** Start EXERCISE INPUT **
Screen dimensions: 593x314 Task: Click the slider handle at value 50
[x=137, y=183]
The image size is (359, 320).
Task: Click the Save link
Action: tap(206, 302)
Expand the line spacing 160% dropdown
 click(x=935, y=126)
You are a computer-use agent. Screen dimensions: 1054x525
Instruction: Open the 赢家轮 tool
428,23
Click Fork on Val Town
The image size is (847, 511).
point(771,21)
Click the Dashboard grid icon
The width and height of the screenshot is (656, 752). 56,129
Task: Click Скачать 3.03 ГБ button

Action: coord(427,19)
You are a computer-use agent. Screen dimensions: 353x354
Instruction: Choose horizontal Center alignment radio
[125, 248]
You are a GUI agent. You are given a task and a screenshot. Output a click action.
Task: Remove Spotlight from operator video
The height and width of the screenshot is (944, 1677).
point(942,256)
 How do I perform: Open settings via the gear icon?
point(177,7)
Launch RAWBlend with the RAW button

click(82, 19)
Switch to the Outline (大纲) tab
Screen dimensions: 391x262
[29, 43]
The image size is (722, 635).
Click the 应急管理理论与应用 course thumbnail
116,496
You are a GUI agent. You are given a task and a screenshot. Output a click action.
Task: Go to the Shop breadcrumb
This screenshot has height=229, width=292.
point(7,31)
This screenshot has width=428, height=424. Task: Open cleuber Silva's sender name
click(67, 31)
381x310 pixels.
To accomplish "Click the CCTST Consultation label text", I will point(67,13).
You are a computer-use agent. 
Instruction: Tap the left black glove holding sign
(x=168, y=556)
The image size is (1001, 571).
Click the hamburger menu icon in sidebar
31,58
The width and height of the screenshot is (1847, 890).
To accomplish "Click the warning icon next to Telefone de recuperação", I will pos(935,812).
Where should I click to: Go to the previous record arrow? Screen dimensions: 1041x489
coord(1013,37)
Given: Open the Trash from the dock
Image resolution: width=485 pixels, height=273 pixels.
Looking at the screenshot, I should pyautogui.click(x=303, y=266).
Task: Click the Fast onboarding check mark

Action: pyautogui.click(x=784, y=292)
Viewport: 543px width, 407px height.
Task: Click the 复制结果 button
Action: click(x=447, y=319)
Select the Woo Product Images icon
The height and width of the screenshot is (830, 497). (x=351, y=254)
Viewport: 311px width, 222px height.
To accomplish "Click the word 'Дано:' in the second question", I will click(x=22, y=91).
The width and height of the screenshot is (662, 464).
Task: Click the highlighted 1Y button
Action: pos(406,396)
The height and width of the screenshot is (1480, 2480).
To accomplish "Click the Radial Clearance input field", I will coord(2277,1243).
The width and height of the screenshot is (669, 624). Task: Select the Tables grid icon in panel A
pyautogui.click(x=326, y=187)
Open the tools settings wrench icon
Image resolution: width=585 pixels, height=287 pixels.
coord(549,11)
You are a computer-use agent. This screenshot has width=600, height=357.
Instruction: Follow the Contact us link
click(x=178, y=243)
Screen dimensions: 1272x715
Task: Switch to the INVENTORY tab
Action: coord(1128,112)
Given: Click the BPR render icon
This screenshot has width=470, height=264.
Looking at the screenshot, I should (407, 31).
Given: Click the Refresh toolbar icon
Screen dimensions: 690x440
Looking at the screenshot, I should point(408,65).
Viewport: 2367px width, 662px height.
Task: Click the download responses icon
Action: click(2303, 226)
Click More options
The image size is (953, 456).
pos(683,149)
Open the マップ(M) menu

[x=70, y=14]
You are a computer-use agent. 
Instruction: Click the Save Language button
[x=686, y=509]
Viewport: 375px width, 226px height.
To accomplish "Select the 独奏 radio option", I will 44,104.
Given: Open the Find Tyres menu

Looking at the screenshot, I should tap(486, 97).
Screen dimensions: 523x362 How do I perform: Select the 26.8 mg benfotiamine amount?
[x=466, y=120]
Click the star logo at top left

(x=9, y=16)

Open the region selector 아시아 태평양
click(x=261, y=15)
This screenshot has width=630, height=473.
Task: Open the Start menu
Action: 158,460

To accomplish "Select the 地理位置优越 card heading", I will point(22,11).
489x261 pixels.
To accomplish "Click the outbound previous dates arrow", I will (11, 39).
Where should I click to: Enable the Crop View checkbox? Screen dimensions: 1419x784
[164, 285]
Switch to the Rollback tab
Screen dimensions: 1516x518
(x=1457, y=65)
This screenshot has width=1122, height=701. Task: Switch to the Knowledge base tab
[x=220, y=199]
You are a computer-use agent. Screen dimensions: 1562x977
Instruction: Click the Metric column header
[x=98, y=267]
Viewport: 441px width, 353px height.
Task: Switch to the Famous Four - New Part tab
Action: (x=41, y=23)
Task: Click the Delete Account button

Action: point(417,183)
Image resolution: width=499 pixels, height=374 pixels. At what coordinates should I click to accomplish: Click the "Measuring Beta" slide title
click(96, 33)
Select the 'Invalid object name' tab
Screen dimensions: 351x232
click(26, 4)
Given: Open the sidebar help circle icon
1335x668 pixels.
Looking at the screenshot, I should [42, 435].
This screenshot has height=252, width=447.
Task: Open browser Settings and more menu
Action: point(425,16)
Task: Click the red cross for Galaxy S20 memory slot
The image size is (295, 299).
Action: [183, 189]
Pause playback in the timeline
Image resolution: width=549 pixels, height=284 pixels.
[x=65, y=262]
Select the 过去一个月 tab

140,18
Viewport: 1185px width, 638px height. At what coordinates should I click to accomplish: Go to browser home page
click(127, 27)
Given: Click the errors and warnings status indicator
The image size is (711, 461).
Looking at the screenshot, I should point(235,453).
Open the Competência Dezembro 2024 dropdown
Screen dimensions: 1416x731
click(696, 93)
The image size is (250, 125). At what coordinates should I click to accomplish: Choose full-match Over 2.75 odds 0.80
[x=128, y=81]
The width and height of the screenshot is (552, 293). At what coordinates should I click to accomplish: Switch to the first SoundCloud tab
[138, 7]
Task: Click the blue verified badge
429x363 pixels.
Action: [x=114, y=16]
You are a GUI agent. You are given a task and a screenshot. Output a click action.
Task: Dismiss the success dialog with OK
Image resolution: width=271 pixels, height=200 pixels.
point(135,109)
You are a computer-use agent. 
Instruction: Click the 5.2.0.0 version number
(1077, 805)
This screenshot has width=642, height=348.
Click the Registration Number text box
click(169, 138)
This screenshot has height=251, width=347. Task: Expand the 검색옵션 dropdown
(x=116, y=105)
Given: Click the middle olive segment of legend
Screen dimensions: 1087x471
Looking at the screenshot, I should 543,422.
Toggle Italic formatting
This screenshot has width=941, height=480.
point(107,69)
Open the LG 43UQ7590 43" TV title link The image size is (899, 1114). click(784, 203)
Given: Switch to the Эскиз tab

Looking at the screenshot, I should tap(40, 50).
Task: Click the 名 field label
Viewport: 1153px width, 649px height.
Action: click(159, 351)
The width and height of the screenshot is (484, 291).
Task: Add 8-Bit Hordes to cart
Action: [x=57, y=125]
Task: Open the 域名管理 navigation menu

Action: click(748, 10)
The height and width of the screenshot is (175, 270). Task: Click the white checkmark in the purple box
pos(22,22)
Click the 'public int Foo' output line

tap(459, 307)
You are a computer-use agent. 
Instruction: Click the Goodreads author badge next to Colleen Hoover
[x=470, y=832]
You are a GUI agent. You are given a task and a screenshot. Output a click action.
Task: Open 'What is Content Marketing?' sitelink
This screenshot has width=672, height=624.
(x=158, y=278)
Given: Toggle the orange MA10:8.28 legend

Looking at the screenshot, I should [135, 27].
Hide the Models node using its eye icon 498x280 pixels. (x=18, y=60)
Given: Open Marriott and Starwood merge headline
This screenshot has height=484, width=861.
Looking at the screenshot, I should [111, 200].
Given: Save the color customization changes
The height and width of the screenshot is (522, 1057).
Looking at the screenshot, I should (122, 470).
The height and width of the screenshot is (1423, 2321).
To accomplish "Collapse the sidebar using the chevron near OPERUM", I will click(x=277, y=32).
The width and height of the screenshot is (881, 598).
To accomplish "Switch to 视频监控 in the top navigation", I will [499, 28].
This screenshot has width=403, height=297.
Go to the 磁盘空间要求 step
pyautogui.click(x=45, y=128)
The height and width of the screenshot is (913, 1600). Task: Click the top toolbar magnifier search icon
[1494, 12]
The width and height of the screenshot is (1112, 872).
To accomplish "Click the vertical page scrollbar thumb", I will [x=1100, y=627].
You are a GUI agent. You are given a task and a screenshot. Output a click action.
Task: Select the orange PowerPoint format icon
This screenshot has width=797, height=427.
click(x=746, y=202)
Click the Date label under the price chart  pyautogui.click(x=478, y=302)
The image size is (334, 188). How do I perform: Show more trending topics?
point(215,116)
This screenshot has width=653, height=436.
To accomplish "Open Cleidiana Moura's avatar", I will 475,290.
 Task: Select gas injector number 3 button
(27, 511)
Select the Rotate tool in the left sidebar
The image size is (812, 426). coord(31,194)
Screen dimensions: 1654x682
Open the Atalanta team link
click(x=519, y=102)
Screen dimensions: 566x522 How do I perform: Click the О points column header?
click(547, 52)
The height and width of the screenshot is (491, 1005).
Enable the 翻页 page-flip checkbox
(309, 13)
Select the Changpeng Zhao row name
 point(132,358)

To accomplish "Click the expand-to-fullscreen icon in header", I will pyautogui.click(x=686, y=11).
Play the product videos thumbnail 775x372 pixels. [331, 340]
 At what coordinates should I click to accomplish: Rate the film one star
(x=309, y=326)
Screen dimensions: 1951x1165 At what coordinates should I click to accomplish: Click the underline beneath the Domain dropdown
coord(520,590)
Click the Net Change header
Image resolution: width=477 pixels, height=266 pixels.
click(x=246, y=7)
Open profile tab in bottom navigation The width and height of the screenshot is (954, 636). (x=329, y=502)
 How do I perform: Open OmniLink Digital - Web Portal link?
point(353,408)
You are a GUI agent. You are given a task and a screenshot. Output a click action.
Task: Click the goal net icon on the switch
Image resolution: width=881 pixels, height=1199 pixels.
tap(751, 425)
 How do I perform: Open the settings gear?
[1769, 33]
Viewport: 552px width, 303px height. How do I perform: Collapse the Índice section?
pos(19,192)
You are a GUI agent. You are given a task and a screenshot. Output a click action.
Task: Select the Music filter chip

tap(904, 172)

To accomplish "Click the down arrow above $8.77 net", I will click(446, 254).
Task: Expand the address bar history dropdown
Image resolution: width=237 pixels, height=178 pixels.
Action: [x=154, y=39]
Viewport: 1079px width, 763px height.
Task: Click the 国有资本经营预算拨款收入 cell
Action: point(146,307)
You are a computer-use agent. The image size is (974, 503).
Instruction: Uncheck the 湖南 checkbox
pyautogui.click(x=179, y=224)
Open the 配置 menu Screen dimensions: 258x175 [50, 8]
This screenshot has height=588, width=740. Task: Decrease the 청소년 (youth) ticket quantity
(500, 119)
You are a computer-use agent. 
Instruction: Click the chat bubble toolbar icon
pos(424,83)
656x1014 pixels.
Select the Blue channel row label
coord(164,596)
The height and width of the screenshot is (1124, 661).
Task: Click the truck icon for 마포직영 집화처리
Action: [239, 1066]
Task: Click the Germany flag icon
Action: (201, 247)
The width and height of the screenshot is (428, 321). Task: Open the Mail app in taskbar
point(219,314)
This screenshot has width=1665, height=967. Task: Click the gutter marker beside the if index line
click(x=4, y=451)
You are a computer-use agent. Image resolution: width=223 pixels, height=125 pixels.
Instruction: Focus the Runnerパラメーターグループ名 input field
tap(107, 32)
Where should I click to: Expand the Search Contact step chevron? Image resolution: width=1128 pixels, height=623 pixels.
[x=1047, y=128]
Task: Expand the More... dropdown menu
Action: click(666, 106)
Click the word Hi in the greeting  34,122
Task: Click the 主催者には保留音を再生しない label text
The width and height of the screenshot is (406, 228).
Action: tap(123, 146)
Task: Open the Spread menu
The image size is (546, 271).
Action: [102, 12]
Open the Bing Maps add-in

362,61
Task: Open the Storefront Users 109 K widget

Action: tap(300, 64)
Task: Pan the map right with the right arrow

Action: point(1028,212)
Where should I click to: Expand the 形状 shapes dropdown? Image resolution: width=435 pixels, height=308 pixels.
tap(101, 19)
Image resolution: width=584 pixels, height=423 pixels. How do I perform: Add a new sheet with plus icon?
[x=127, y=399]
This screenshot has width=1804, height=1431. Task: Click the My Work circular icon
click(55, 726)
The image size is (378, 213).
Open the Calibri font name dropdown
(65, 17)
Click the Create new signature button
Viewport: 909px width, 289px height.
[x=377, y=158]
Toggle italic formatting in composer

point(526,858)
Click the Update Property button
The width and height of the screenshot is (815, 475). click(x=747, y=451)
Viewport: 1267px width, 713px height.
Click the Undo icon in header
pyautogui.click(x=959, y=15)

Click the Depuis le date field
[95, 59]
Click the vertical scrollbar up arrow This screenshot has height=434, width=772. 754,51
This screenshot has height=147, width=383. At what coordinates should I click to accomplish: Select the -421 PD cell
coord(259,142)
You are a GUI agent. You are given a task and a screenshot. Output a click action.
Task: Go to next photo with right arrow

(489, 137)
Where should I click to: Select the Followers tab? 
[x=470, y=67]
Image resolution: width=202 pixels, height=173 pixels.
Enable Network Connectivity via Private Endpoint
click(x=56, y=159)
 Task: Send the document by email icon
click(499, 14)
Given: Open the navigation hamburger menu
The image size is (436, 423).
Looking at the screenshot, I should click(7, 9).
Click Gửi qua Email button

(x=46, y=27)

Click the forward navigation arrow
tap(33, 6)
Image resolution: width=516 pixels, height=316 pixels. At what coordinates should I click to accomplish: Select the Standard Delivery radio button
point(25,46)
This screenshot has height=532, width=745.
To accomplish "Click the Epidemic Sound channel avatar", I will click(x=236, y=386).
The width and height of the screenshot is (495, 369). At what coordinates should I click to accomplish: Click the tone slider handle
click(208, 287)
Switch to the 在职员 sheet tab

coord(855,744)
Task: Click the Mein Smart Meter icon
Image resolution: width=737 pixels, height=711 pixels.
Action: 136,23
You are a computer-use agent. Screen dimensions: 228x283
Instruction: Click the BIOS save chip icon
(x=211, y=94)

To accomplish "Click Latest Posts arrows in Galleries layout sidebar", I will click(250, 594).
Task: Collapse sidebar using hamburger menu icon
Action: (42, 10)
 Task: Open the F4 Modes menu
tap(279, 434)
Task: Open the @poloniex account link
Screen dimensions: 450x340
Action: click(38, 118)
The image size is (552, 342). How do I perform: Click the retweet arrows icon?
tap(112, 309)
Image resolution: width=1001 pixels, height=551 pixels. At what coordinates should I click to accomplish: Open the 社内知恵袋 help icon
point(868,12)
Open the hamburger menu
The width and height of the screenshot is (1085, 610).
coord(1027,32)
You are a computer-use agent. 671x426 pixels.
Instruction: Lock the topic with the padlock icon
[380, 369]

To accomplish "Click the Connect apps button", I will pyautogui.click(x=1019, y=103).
** End EXERCISE INPUT **
**PROBLEM STATEMENT:**
Lay out the records as a Markdown table with the columns Row and Record line. Start at the first line of the records and go up to and including the line with "click(x=935, y=126)", leaving out blank lines.

**RESULT OF THIS TASK:**
| Row | Record line |
|---|---|
| 1 | Screen dimensions: 593x314 Task: Click the slider handle at value 50 |
| 2 | [x=137, y=183] |
| 3 | The image size is (359, 320). |
| 4 | Task: Click the Save link |
| 5 | Action: tap(206, 302) |
| 6 | Expand the line spacing 160% dropdown |
| 7 |  click(x=935, y=126) |